- [Work task]
Copy out exactly every line from the line containing "提示下载完成但无法解压？ (1012, 997)" until the records below end, inclusive of both boundary lines.

[Saved entries]

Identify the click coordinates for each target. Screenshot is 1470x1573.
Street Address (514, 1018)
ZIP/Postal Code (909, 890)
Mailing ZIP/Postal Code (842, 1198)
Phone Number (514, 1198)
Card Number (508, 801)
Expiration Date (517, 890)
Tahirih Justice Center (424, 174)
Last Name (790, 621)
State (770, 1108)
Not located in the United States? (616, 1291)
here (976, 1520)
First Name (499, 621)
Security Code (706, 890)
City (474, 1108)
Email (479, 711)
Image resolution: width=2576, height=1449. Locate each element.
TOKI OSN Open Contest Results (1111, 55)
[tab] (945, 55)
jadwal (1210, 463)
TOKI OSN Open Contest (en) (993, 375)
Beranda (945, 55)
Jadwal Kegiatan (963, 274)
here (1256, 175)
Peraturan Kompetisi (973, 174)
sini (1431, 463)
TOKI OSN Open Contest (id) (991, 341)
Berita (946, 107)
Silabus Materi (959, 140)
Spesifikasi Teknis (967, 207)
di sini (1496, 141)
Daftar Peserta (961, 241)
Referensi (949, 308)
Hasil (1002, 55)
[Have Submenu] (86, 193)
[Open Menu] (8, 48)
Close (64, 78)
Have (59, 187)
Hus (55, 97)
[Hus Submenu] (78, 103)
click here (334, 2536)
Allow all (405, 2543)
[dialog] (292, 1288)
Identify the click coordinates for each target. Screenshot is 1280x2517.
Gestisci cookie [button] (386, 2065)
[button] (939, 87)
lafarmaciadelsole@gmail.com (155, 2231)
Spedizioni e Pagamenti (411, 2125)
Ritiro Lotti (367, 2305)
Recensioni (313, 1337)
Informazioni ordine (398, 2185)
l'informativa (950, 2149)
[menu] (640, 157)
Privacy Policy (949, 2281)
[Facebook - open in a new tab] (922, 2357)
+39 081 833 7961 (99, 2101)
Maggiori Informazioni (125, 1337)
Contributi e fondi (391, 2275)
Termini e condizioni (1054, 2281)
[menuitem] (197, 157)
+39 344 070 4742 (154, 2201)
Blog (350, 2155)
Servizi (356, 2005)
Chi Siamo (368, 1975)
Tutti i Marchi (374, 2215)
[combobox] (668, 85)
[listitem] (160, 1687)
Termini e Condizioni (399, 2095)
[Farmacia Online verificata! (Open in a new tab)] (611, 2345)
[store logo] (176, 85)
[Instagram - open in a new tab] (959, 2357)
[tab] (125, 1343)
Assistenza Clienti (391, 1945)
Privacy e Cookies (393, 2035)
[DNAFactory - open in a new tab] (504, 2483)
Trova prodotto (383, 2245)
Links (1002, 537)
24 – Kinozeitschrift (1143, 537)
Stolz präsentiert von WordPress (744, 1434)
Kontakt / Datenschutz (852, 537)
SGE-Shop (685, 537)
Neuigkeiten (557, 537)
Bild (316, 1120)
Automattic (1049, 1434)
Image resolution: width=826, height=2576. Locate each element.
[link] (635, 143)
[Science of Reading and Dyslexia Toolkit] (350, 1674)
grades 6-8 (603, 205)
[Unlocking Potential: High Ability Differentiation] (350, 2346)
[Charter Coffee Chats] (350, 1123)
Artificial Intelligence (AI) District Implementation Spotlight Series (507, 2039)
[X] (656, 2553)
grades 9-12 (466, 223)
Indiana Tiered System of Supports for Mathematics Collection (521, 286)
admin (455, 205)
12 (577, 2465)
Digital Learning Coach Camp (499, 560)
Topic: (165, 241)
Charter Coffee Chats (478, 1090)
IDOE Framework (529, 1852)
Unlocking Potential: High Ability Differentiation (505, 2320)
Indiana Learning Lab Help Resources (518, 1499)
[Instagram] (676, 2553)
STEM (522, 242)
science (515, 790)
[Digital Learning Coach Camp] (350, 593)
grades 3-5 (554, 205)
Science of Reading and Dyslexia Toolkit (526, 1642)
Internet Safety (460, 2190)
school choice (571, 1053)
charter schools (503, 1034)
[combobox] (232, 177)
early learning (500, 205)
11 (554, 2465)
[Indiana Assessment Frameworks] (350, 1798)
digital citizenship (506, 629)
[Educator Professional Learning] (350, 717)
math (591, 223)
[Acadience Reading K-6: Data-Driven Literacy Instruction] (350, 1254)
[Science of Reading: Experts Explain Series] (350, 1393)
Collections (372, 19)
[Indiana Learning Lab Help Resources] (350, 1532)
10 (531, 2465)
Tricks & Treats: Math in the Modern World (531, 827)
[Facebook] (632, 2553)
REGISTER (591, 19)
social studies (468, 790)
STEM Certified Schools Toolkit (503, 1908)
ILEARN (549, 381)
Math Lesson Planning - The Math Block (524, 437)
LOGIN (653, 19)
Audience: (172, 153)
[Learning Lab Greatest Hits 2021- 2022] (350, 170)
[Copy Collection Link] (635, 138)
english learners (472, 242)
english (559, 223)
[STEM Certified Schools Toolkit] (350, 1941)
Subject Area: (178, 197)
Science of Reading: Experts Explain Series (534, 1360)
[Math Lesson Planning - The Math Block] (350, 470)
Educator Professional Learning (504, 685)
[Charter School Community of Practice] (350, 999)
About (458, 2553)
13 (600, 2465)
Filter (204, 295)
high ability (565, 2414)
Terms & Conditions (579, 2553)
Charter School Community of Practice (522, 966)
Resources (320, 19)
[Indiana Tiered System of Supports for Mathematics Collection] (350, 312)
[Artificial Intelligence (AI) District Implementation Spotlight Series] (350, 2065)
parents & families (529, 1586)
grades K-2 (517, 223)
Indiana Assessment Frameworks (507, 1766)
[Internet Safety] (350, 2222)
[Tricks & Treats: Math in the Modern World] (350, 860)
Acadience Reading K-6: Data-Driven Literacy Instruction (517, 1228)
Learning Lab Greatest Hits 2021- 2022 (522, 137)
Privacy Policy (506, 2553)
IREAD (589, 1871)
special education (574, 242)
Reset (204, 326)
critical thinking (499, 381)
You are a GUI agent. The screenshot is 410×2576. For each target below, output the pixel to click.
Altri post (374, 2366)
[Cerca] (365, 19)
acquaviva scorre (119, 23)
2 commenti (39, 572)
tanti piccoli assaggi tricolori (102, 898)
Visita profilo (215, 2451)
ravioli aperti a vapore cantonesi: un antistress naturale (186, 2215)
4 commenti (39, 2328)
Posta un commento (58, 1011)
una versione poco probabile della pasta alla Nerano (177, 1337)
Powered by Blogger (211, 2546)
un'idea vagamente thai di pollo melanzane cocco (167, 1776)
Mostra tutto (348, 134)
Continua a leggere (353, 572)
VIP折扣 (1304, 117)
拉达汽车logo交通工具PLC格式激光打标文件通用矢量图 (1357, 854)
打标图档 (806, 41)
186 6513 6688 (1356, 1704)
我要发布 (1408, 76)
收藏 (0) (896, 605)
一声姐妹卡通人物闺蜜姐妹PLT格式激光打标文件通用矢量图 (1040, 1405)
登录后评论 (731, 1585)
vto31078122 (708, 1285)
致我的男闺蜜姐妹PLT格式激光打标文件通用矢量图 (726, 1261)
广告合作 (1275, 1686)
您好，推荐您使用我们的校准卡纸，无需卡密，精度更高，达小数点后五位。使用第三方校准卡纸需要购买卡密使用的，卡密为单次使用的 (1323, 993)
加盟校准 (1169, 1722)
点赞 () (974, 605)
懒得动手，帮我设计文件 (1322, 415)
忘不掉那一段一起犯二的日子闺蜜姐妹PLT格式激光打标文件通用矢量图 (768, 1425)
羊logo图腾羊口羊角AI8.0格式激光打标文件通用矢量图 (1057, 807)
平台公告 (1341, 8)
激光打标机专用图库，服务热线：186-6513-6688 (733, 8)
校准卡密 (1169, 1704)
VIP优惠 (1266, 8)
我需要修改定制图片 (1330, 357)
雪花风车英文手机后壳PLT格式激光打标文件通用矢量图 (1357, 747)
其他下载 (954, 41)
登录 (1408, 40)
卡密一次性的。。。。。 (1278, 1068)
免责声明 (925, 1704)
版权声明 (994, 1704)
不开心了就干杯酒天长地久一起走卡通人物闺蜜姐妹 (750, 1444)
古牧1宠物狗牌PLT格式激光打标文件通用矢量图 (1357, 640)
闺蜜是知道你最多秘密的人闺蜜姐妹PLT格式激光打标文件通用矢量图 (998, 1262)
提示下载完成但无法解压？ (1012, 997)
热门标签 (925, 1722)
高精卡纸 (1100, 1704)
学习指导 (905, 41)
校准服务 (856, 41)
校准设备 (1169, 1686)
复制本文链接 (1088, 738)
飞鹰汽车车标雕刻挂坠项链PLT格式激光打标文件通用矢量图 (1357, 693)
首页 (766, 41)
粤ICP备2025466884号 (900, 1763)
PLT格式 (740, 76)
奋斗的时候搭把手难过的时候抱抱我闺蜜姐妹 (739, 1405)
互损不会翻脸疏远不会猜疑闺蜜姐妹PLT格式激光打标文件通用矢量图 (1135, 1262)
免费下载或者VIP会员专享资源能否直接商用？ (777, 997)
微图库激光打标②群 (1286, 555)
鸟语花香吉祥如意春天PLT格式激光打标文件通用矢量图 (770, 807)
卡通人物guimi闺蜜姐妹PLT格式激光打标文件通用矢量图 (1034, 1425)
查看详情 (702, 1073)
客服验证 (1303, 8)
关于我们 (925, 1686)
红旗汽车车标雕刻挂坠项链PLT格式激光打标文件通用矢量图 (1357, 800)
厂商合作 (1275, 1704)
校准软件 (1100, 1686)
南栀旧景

- [Solution to the problem]
提示下载完成但无法解压？ (1012, 997)
热门标签 (925, 1722)
高精卡纸 (1100, 1704)
学习指导 (905, 41)
校准服务 (856, 41)
校准设备 (1169, 1686)
复制本文链接 (1088, 738)
飞鹰汽车车标雕刻挂坠项链PLT格式激光打标文件通用矢量图 (1357, 693)
首页 (766, 41)
粤ICP备2025466884号 (900, 1763)
PLT格式 (740, 76)
奋斗的时候搭把手难过的时候抱抱我闺蜜姐妹 (739, 1405)
互损不会翻脸疏远不会猜疑闺蜜姐妹PLT格式激光打标文件通用矢量图 (1135, 1262)
免费下载或者VIP会员专享资源能否直接商用？ (777, 997)
微图库激光打标②群 (1286, 555)
鸟语花香吉祥如意春天PLT格式激光打标文件通用矢量图 (770, 807)
卡通人物guimi闺蜜姐妹PLT格式激光打标文件通用矢量图 (1034, 1425)
查看详情 (702, 1073)
客服验证 (1303, 8)
关于我们 (925, 1686)
红旗汽车车标雕刻挂坠项链PLT格式激光打标文件通用矢量图 (1357, 800)
厂商合作 (1275, 1704)
校准软件 (1100, 1686)
南栀旧景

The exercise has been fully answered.